Many of those tenants had 2010 and 2011 lease expirations, so they were taking their time shopping around for the best deal.

"Many who started the process early were saying "Maybe we should wait it out a little because we might get a better deal,’" explained Ms. Blanca, president and chief executive officer of Blanca Commercial Real Estate. Her firm is the first to move into the new office tower.

Tenants are also coming into the market earlier, fishing for lower rates and competitive terms and not in a hurry to close.

Ms. Blanca says she’s seeing more extended negotiations on certain parts of the lease, for example larger tenants wanting more flexibility built in.

In smaller transactions, deals are closing in about four months, Ms. Blanca noted, and larger leases are taking a year or more.

For example, she says the 10.5-year, 115,000-square-foot lease with law firm Bilzin

Sumberg Baena Price & Axelrod — the first completed — was signed in less than a year.

"It’s not unusual for a transaction this size to take a year," she said.

Bilzin had first committed to move into the under-construction Brickell Financial Centre at 600 Brickell Ave. but later reversed its plans.

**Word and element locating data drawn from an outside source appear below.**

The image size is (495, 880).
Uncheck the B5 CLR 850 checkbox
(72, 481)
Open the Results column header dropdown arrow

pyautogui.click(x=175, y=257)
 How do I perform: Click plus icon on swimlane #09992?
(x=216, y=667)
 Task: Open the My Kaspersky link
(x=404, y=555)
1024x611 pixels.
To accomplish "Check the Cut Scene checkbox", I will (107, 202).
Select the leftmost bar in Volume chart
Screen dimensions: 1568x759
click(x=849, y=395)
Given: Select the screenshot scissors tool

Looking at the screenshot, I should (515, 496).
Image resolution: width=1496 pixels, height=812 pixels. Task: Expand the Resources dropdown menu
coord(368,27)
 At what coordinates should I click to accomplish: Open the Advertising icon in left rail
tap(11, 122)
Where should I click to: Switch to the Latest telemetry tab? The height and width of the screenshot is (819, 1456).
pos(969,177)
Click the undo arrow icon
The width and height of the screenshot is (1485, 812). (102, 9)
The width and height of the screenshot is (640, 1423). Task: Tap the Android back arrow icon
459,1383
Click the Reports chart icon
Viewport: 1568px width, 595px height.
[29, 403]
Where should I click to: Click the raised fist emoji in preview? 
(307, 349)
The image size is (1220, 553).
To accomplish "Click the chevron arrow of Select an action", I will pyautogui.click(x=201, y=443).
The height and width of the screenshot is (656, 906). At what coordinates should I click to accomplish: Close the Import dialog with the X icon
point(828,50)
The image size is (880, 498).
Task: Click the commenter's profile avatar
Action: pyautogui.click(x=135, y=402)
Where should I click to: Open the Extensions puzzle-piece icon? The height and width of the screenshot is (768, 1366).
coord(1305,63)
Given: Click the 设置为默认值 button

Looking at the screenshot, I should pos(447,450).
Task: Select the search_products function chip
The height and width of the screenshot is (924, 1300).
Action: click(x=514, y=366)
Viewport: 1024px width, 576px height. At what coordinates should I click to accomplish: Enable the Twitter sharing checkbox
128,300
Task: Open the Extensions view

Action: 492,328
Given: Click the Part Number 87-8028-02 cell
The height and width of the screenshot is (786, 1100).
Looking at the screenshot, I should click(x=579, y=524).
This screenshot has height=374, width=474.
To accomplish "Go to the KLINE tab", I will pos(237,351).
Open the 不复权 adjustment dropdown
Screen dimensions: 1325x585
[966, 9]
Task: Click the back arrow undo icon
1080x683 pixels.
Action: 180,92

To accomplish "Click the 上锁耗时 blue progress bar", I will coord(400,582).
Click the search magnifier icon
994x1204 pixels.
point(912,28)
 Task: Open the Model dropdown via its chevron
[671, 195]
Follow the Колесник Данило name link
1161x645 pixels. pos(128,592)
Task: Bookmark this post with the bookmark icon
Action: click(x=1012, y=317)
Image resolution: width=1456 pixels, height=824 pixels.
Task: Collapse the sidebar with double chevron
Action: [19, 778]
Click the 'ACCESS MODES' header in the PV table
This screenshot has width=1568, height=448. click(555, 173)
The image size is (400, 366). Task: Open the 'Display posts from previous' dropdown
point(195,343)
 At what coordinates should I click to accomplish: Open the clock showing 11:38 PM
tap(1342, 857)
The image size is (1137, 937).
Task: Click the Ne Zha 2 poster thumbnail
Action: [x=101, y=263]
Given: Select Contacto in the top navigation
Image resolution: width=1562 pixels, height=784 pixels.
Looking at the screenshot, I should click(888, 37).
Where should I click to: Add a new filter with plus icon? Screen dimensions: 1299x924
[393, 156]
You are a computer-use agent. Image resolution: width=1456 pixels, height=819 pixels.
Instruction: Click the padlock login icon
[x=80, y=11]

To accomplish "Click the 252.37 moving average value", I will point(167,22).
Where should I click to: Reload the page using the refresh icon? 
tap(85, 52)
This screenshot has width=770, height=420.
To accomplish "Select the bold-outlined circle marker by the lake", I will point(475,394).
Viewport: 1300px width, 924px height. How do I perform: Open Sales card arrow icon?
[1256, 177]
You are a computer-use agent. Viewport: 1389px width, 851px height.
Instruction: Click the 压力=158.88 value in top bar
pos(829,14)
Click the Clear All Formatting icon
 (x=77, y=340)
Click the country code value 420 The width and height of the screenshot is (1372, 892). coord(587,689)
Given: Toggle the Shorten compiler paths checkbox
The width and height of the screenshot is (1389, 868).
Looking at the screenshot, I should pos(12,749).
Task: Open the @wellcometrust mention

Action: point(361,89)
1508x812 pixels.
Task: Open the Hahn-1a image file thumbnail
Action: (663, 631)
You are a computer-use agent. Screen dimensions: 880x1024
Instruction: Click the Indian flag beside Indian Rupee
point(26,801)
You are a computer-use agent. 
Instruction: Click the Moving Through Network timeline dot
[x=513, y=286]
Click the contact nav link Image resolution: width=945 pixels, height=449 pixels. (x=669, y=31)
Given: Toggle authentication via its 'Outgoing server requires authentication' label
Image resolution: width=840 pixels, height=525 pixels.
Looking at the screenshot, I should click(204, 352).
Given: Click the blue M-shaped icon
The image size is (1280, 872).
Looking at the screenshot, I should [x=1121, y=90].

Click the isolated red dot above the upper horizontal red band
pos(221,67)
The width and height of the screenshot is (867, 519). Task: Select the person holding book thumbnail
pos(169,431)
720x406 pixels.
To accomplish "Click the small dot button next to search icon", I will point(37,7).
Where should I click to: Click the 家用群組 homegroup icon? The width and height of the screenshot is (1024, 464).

The leasing process generally involves several phases. First, tenants spend time analyzing the office market and touring prospective buildings. Then they create a short list and do a request-for-proposal process with those buildings, Ms. Blanca explained. Then, tenants and landlords go through the counter-offer process until finally the tenant hammers out a letter of intent and proceeds to conclude the lease’s terms with the legal team.

"No matter how quick" the tenant goes through the steps, she said, "it’s still a time-consuming process."

1450 Brickell hasn’t officially announced additional leases but it is reported three have been inked recently. She says several others are in the pipeline.

Ms. Blanca says her leasing team prefers to make leasing announcements once the transactions are fully done. Plus, she says some tenants want to make a big splash about their lease and others simply don’t.

"We make announcements when we are ready to make them, not when the market wants us to," she said.

CresaPartners’ Mr. Goodman agrees some tenants don’t want to attract attention unless it is directly about their business. In other instances, he said, landlords don’t want tenants sharing the types of deals they got with other tenants in search of space.

When it comes to the leasing process, Ms. Blanca doesn’t foresee negotiations taking as long this year as they did last.

Tenants new to the market, those expanding or those with six months to two years left on a current lease are likely to work on sealing deals now to take advantage of competitive rates, she said.

"Everyone is feeling the pressure to try to expedite the process and complete transactions faster today than a year ago."